## Record excerpts

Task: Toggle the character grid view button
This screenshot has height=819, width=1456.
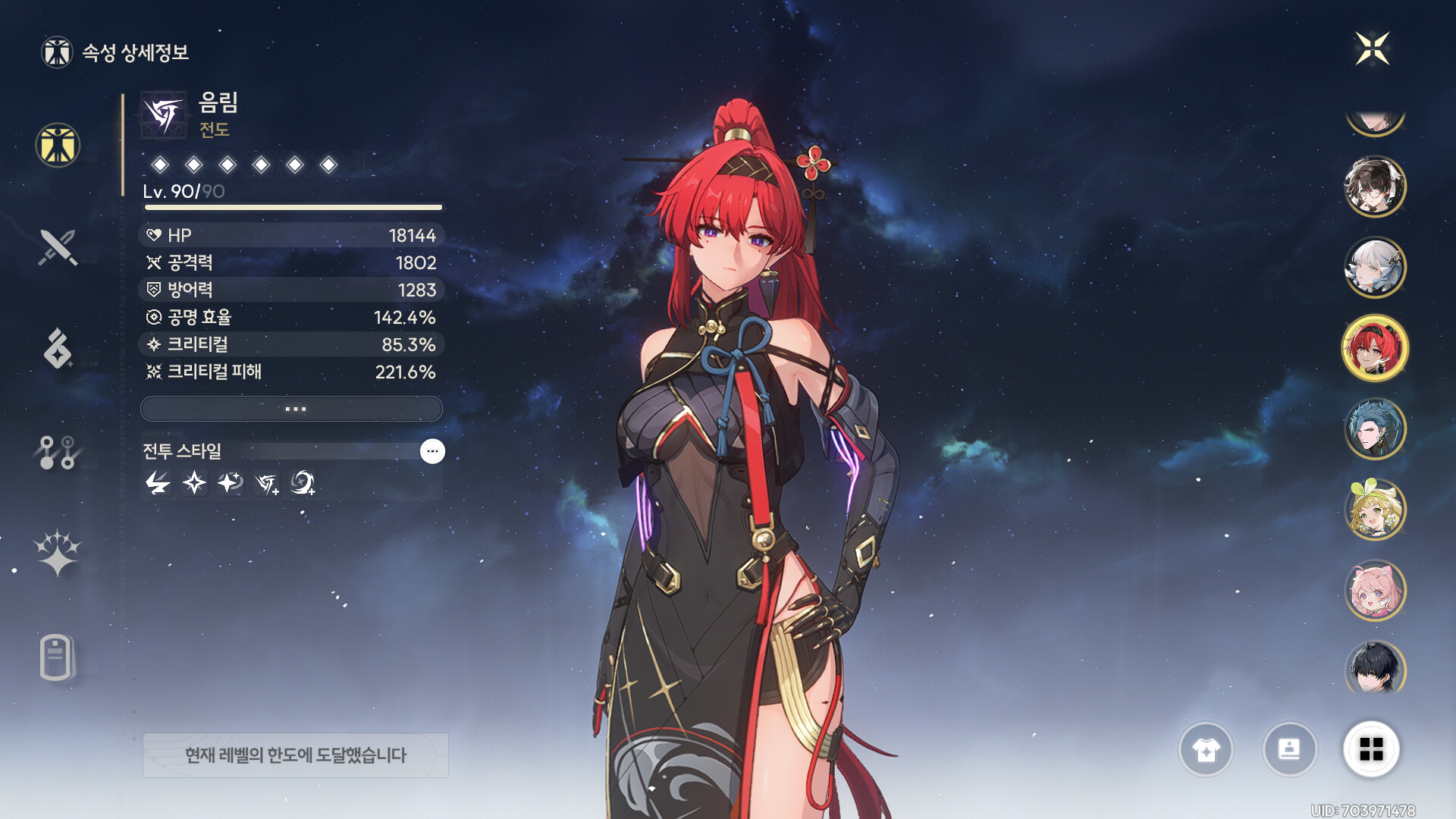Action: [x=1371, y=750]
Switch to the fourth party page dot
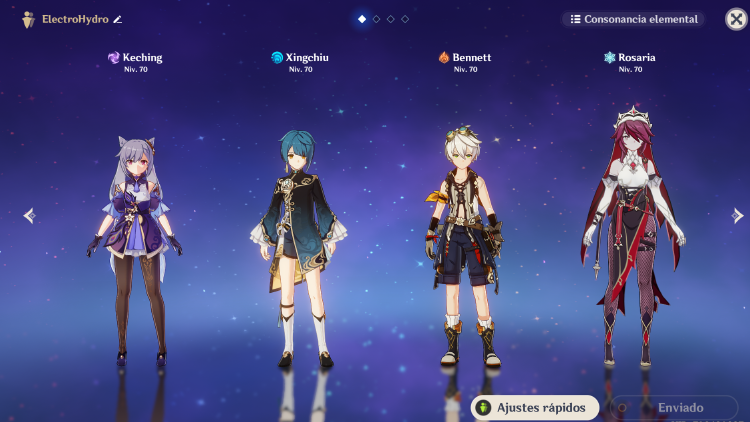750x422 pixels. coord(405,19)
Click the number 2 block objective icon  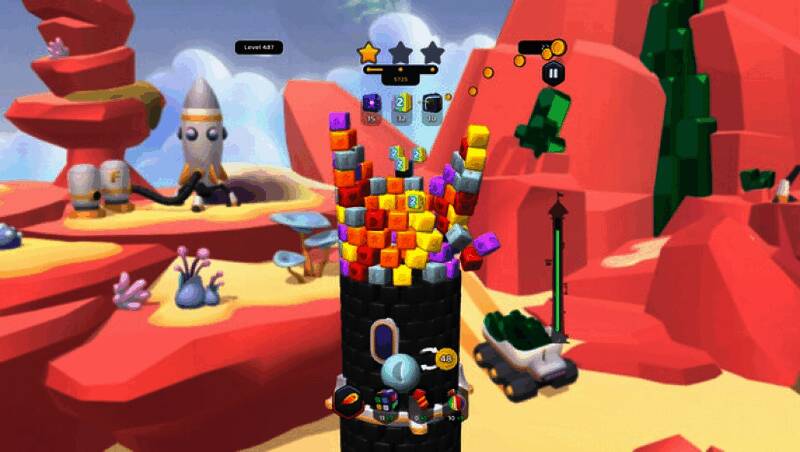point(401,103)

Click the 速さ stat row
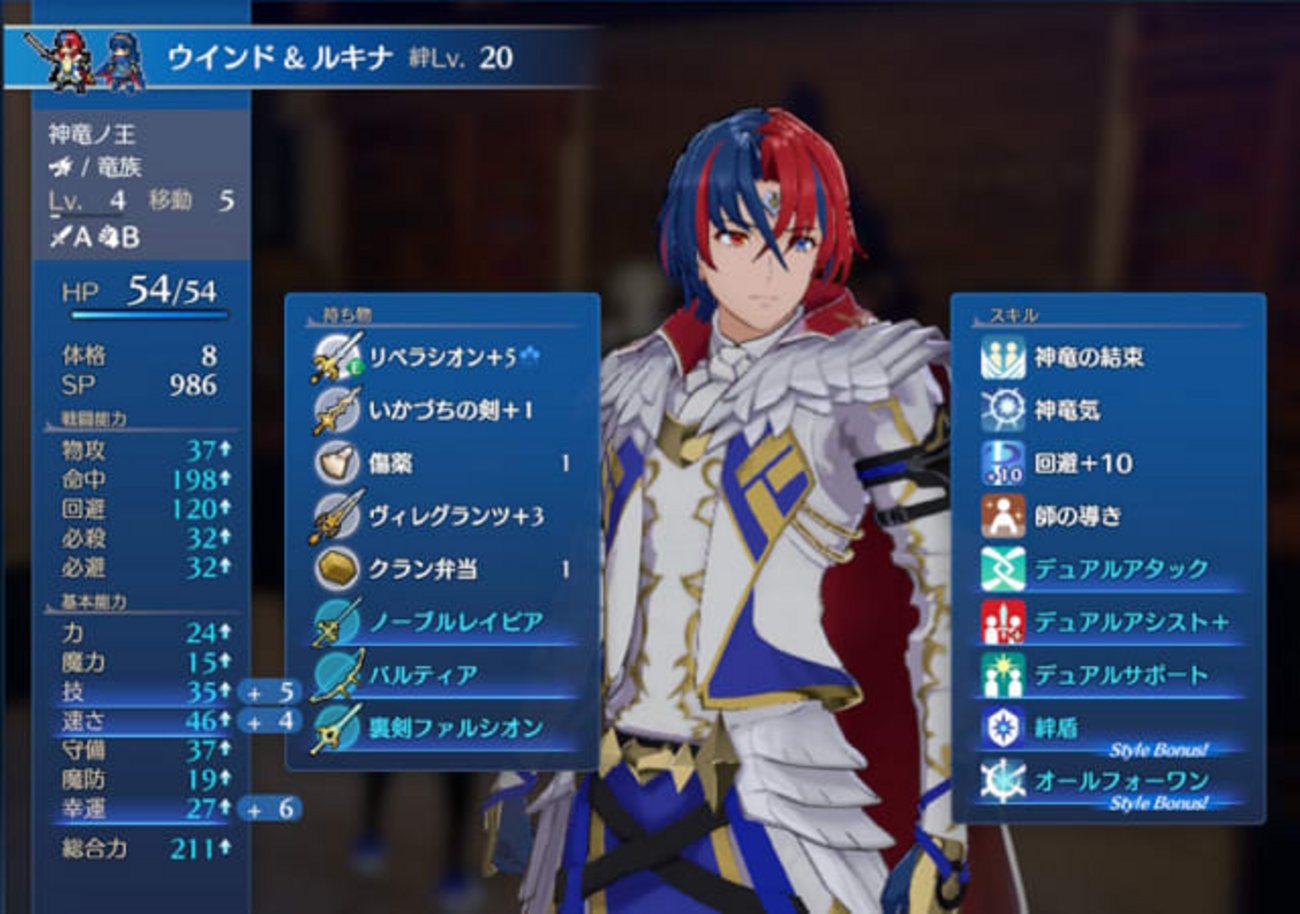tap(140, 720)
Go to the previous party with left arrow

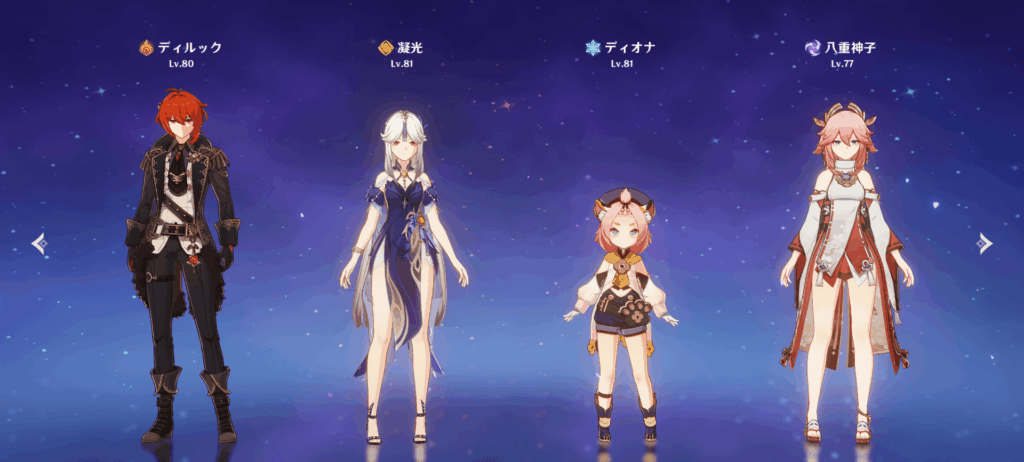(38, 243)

## What to work on
Copy out the items from the line with "Click the 速さ stat row" through the end of the items, leaving out the pictures.

## Completed exercise
Click the 速さ stat row
tap(140, 720)
Go to the previous party with left arrow

(38, 243)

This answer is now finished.